[Date Prev][Date Next] [Chronological] [Thread] [Top]

Re: (ITS#5171) hdb txn_checkpoint failures



> Have you got backups from just before these occurrences? Can you see what the 
> last valid transaction log files were before this? Or perhaps you can get 
> some db_stat's off any other slaves that are still running OK? The idea is to 
> see whether the current valid CSNs on an equivalent slave are anywhere near 
> the numbers being logged here, e.g. 1/188113 or 1/8730339.
>
> Have you actually run out of disk space on the partitions holding the logs? 
> It's rather suspicious that two machines would act up at the same time unless 
> some admin specifically disturbed the log files on those two systems at 
> around that time.

I don't have backups for slave bdb logs. The master slapcat output is 
considered sacred data; the slave bdb log files are considered derivable 
thereof and don't get backed up (we'd sooner just replace the entire slave 
if it acts up). The odds of the partitions filling is minimal; Solaris has 
that logged at kern.notice (which on our configuration is serious enough 
to mean a write to NVRAM), and logs that extend prior to September 24 
don't show any such messages.


With that said, "some admin specifically disturbed the log files around 
that time." Logs show that I was the only person in a position to do so 
(unless somebody broke in and covered their tracks; we'll ignore that 
theoretical possibility). On September 24, I reconfigured the slaves to 
use a different IP address to the master instead of the existing 
connection. The times are too coincidental to be unrelated:

(slave4) reconfigured Sep 24 09:41 (first syslog complaint 09:43)
(slave6) reconfigured Sep 24 09:39 (first syslog complaint 09:44)

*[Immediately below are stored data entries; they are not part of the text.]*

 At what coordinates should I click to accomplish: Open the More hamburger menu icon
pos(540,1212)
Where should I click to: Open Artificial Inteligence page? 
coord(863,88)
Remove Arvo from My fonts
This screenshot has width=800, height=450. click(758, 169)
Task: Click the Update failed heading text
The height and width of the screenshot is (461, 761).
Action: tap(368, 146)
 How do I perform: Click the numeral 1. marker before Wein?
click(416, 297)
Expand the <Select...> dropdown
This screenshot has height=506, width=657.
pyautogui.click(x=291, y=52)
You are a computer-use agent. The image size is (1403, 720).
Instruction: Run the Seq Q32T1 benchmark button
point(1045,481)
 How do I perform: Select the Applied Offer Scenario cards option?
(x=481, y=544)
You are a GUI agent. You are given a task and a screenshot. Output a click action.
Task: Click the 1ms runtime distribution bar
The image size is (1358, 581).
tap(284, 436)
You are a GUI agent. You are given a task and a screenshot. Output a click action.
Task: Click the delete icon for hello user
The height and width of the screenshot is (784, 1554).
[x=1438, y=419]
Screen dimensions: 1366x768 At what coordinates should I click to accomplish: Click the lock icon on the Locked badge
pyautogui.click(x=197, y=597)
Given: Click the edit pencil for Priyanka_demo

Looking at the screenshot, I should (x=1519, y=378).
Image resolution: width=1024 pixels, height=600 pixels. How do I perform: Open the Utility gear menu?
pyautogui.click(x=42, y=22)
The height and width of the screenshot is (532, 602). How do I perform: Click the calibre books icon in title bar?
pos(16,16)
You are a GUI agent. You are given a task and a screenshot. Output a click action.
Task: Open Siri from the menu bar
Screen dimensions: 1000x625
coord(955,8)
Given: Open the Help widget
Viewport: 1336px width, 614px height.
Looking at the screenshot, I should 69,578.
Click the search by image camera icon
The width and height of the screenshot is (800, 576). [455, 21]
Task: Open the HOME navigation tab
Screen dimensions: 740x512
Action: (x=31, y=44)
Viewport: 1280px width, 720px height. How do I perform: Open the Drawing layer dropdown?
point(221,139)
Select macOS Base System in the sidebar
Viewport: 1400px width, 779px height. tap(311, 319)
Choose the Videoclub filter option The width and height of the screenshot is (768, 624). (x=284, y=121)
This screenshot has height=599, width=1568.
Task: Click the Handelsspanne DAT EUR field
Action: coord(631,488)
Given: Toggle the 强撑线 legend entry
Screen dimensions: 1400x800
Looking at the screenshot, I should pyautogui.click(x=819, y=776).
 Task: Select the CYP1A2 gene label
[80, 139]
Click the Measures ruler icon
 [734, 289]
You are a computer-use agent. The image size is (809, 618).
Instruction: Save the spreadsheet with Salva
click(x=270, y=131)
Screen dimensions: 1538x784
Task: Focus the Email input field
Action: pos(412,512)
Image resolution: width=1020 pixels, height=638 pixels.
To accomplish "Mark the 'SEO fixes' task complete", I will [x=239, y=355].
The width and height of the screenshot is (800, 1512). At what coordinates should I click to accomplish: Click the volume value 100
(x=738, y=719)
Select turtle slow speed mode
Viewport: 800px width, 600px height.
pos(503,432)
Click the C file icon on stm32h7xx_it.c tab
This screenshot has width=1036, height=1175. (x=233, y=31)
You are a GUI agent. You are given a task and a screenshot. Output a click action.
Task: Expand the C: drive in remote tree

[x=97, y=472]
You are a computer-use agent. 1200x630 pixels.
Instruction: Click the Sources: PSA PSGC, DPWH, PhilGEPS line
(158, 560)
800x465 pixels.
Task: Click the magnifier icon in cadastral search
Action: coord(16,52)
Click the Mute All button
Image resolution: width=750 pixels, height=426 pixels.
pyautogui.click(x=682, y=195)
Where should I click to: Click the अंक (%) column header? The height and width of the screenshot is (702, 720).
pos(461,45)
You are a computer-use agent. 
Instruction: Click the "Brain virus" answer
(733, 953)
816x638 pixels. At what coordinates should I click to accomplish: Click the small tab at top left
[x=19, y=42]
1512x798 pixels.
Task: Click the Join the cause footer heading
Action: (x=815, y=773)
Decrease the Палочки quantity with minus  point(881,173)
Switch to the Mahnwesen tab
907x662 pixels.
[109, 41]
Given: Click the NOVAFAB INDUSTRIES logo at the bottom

So...is there something that's cued off the (reverse?) name service 
entries for the master? Does the master IP hash in to a CSN somehow? And 
if this is indeed the case/root cause...well, quite honestly, I think that 
assuming a name service database will remain constant throughout a slapd 
instance is a fallacy. Furthermore, if this is indeed the case, it should 
be absolutely trivial for me to reproduce this (I can perform a DR on 
slave4/6, and reconfigure their network again).

With that in mind, I'll likely test this reproduction early next week. I 
can still get db_stat from all slaves (working and not) at this point if 
that's interesting. Comments?